By Vivienne Russell | 21 March 2012

Chancellor George Osborne confirmed that the government will explore a shift to regional pay in the public sector.

The proposals, which leaked out over the weekend, have already provoked a hostile response from trade unions and the devolved nations who claim the move will do nothing to help growth in struggling parts of the UK.

But in his Budget statement today, Osborne argued that public servants based in London already benefit from enhancements to their salaries in the form of London Weighting.

He also noted that the Labour Party had floated the idea of regional benefit rates and, when in power, introduced regional pay into the Courts Service.

‘We should see what we can do to make our public services more responsive, and help our private sector to grow and create jobs in all parts of the country,’ Osborne said.

‘We’ve asked the independent pay review bodies to look at the issue.’

The Treasury has also published the evidence it is submitting to the review bodies.

Osborne also used the Budget to address the conundrum of removing Child Benefit from households including a higher-rate taxpayer.

He announced that he wanted to avoid a ‘cliff-edge’ effect where people would lose the benefit if they earned just a pound above the higher-rate threshold. Child Benefit will now only be withdrawn when someone in a household earns more than £50,000.

‘And the withdrawal will be gradual, 1% of child benefit for every extra £100 earned over £50,000 so there is no cliff-edge and only those with an income of more than £60,000 lose all their child benefit,’ the chancellor said.

This means an extra 750,000 families would keep some or all of their Child Benefit, and 90% of all families would remain eligible for the support, he said.

On income tax, Osborne announced that he was raising the personal allowance by £1,100 from April next year. This was the ‘largest ever increase’, he said.

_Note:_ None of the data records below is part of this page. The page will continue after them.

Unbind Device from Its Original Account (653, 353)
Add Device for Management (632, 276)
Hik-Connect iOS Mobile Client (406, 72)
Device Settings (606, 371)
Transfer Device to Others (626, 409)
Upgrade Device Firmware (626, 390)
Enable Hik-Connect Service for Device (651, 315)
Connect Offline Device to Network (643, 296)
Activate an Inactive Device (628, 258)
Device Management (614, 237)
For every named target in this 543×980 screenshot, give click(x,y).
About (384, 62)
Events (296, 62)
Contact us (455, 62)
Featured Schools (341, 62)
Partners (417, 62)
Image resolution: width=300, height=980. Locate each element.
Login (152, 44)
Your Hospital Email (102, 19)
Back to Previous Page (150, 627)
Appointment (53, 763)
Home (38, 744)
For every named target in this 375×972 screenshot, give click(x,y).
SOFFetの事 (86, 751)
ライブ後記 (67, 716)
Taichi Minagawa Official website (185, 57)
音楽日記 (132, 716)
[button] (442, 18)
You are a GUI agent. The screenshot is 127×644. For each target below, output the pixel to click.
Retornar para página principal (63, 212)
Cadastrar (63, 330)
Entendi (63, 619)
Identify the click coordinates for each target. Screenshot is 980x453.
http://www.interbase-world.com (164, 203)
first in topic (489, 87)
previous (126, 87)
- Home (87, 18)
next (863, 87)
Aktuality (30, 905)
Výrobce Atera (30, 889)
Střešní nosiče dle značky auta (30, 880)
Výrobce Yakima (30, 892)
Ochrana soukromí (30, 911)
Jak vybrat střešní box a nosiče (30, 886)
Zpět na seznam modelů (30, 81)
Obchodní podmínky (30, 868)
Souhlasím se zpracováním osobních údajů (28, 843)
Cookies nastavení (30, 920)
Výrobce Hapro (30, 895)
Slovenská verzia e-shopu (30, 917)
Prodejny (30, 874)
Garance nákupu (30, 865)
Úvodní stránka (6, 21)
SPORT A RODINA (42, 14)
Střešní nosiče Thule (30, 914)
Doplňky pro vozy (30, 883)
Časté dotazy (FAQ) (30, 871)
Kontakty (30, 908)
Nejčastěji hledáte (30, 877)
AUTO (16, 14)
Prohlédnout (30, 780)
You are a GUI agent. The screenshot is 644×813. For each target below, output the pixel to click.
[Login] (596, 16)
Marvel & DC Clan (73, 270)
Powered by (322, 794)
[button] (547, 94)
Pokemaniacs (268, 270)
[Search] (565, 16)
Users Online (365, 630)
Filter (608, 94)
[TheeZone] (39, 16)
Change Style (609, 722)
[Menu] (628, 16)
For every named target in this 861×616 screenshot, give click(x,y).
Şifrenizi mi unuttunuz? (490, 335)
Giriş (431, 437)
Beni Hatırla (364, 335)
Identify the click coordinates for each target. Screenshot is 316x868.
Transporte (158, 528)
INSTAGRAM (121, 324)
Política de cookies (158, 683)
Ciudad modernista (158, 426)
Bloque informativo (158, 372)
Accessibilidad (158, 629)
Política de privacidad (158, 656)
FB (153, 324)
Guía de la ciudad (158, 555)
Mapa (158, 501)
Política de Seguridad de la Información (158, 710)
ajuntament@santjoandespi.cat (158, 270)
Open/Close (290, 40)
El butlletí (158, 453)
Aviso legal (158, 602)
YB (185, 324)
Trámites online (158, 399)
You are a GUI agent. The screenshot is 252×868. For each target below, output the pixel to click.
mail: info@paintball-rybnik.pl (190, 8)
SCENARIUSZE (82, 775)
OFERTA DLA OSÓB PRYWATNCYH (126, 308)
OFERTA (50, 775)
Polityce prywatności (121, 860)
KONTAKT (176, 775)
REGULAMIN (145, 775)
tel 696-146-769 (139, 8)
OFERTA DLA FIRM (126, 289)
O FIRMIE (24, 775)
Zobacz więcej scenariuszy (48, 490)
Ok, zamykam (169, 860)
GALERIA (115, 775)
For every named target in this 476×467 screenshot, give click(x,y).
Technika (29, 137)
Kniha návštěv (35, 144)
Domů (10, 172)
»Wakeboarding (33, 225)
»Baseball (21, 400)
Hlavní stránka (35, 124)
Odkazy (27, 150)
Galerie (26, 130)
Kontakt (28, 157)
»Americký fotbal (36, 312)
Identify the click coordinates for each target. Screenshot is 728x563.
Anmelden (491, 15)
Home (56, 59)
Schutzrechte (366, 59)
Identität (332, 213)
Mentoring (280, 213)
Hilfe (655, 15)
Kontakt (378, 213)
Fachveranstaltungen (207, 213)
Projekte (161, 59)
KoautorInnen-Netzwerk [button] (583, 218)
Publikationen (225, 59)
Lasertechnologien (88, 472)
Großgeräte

‘Millions of working people will be £220 better off every year… 24 million people earning less than £100,000 a year will gain from this measure. We are in touching distance of the goal of £10,000 personal allowance that we all share.’

As expected, the Budget cut the top 50p rate of tax to 45p, a change that will also come into effect next April.

Osborne justified his decision by saying the 50p rate was the highest in the Group of 20 leading nations and that it had raised just over a third of the £3bn it was supposed to have raised.

Osborne also pointed to a Revenue & Customs study, which found the tax rate had led to ‘massive distortions’, with £16bn of income deliberately shifted into the previous tax year.

‘[The 50p rate] raises at most a fraction of what we were told – and may raise nothing at all… No chancellor can justify a tax rate that damages our economy and raises next to nothing,’ he told MPs.